Dr Geoffrey Hinton, who issued an earlier warning about risks from super-intelligent AI, has also supported the Centre for AI Safety's call.
Yoshua Bengio, professor of computer science at the university of Montreal, also signed.
Dr Hinton, Prof Bengio and NYU Professor Yann LeCun are often described as the "godfathers of AI" for their groundbreaking work in the field - for which they jointly won the 2018 Turing Award, which recognises outstanding contributions in computer science.
But Prof LeCun, who also works at Meta, has said these apocalyptic warnings are overblown tweeting that "the most common reaction by AI researchers to these prophecies of doom is face palming".
'Fracturing reality'
Many other experts similarly believe that fears of AI wiping out humanity are unrealistic, and a distraction from issues such as bias in systems that are already a problem.
Arvind Narayanan, a computer scientist at Princeton University, has previously told the BBC that sci-fi-like disaster scenarios are unrealistic: "Current AI is nowhere near capable enough for these risks to materialise. As a result, it's distracted attention away from the near-term harms of AI".
Oxford's Institute for Ethics in AI senior research associate Elizabeth Renieris told BBC News she worried more about risks closer to the present.
"Advancements in AI will magnify the scale of automated decision-making that is biased, discriminatory, exclusionary or otherwise unfair while also being inscrutable and incontestable," she said. They would "drive an exponential increase in the volume and spread of misinformation, thereby fracturing reality and eroding the public trust, and drive further inequality, particularly for those who remain on the wrong side of the digital divide".

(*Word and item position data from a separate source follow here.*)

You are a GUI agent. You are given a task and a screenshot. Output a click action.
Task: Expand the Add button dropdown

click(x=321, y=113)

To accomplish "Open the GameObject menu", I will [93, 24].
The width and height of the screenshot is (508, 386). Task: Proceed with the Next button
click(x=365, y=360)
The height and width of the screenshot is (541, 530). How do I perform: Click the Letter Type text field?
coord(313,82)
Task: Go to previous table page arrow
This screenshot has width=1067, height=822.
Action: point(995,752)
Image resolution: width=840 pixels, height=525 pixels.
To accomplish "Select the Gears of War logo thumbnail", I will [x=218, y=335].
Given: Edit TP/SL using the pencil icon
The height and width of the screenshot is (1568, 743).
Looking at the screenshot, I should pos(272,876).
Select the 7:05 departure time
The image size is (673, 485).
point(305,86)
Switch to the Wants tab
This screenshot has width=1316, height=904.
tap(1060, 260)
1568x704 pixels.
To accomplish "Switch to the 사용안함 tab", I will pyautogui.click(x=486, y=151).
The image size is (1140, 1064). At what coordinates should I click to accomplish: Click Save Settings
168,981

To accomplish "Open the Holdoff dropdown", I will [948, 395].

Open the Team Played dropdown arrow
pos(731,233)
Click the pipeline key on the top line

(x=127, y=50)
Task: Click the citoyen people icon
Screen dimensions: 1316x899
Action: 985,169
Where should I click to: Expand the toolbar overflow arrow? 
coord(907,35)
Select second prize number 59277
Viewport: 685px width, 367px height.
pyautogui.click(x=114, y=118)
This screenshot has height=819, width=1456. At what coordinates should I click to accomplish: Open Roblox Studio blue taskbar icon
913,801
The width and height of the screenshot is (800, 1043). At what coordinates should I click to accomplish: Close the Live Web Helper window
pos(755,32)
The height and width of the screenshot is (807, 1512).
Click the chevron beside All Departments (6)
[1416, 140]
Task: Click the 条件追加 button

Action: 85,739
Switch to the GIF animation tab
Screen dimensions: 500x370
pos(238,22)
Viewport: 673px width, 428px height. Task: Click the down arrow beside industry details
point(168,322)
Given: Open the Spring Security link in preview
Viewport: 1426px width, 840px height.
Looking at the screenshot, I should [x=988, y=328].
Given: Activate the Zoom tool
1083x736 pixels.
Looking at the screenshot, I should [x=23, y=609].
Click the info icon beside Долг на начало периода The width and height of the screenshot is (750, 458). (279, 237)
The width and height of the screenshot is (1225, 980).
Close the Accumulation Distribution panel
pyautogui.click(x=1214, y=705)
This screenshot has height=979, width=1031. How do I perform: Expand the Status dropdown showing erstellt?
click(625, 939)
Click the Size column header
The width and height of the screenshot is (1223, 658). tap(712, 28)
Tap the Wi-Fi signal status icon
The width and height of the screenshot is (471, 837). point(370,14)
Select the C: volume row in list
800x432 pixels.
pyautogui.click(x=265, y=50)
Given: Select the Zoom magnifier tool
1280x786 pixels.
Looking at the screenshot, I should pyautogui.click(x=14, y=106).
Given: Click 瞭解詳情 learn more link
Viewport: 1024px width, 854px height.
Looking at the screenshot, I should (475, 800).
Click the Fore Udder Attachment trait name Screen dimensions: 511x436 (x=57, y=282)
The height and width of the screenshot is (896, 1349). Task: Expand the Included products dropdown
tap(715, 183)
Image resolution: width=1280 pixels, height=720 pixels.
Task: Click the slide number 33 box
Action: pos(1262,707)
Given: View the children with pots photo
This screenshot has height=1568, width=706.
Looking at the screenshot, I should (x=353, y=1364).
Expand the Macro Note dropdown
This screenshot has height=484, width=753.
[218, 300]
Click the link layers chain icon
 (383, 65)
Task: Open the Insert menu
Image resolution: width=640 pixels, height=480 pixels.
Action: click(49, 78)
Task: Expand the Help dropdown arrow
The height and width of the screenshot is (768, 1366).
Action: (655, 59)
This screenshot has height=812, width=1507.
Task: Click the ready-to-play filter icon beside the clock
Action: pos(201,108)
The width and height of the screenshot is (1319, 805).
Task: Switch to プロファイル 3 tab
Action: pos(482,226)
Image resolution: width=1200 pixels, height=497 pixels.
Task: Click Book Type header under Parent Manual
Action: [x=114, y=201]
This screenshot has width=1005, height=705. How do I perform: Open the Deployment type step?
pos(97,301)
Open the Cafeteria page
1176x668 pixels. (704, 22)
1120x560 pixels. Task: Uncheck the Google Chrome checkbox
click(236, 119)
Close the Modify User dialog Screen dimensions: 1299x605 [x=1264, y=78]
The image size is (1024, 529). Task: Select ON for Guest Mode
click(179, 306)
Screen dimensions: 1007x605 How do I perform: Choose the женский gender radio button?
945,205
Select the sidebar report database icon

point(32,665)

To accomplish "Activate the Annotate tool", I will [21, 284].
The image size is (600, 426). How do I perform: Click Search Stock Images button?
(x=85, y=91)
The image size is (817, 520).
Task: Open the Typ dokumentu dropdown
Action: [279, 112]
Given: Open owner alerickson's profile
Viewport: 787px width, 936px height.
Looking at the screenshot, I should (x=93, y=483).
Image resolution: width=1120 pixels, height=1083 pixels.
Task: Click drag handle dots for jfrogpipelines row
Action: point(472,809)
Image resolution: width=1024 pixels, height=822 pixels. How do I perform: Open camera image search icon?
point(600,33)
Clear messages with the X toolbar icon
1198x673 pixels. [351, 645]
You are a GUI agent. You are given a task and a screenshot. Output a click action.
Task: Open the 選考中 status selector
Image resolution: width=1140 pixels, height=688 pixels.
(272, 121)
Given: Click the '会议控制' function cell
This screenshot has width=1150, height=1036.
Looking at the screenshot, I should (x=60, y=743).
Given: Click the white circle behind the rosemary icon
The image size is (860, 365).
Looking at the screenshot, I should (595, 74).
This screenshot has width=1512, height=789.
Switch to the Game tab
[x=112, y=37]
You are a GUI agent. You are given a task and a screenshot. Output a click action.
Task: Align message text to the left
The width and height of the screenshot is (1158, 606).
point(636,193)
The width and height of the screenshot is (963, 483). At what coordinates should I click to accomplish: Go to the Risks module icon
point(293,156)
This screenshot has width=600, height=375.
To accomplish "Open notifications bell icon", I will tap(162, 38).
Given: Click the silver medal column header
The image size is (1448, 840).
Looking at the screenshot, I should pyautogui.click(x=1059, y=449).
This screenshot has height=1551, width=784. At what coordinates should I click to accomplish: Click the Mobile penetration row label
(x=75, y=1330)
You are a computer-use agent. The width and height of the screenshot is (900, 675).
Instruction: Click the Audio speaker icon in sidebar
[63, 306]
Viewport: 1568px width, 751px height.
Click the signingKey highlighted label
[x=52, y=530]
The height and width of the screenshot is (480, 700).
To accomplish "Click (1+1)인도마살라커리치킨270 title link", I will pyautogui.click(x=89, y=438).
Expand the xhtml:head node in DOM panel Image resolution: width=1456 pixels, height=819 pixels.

Many AI tools essentially "free ride" on the "whole of human experience to date", Ms Renieris said. Many are trained on human-created content, text, art and music they can then imitate - and their creators "have effectively transferred tremendous wealth and power from the public sphere to a small handful of private entities".
But Centre for AI Safety director Dan Hendrycks told BBC News future risks and present concerns "shouldn't be viewed antagonistically".
"Addressing some of the issues today can be useful for addressing many of the later risks tomorrow," he said.
Superintelligence efforts
Media coverage of the supposed "existential" threat from AI has snowballed since March 2023 when experts, including Tesla boss Elon Musk, signed an open letter urging a halt to the development of the next generation of AI technology.
That letter asked if we should "develop non-human minds that might eventually outnumber, outsmart, obsolete and replace us".
In contrast, the new campaign has a very short statement, designed to "open up discussion".
The statement compares the risk to that posed by nuclear war. In a blog post OpenAI recently suggested superintelligence might be regulated in a similar way to nuclear energy: "We are likely to eventually need something like an IAEA [International Atomic Energy Agency] for superintelligence efforts" the firm wrote.
'Be reassured'
Both Sam Altman and Google chief executive Sundar Pichai are among technology leaders to have discussed AI regulation recently with the prime minister.
Speaking to reporters about the latest warning over AI risk, Rishi Sunak stressed the benefits to the economy and society.
"You've seen that recently it was helping paralysed people to walk, discovering new antibiotics, but we need to make sure this is done in a way that is safe and secure," he said.
"Now that's why I met last week with CEOs of major AI companies to discuss what are the guardrails that we need to put in place, what's the type of regulation that should be put in place to keep us safe.
"People will be concerned by the reports that AI poses existential risks, like pandemics or nuclear wars.
"I want them to be reassured that the government is looking very carefully at this."
He had discussed the issue recently with other leaders, at the G7 summit of leading industrialised nations, Mr Sunak said, and would raise it again in the US soon.